--- Supplied data ---

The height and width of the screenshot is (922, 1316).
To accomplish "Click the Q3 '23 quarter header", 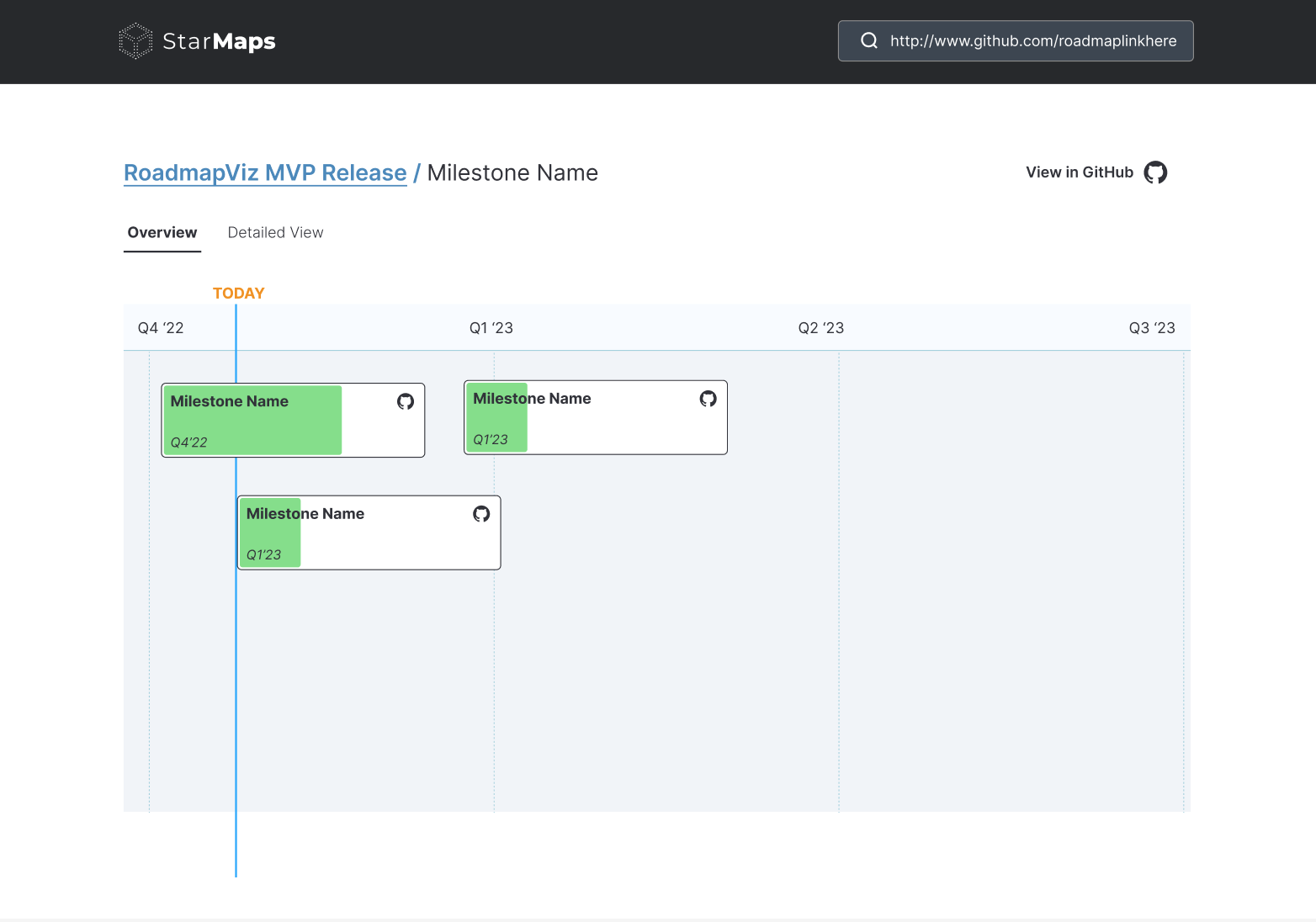I will (x=1152, y=327).
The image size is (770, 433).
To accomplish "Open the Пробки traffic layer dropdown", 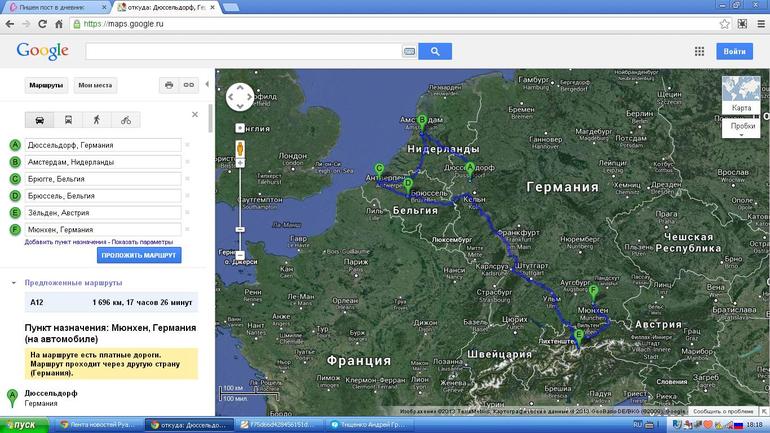I will [741, 129].
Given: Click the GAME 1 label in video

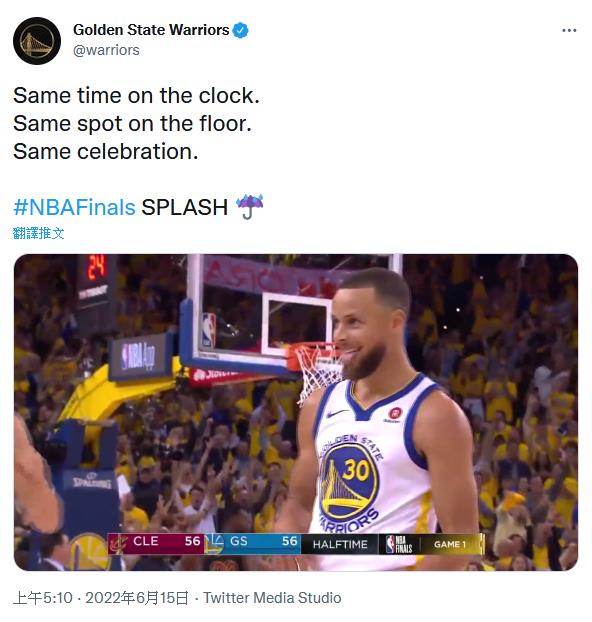Looking at the screenshot, I should (450, 544).
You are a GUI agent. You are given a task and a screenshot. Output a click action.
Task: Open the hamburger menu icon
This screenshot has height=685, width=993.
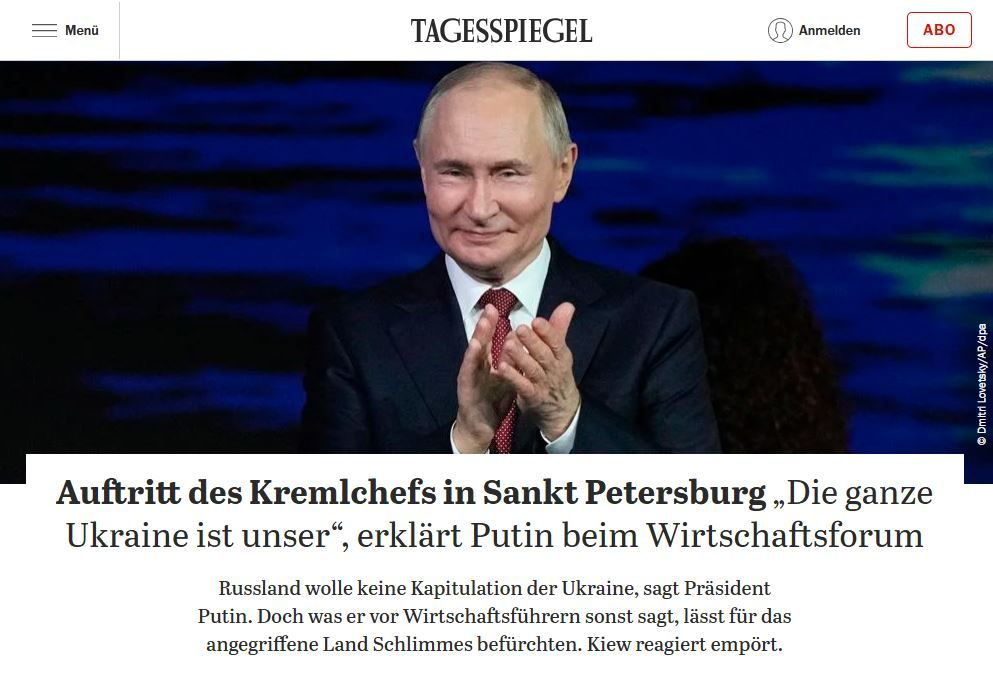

---

▶ Directions for this task: Filter the lines above so that only those with the string "width" remain, then copy them.

▶ Your solution:
The height and width of the screenshot is (922, 1316).
This screenshot has height=685, width=993.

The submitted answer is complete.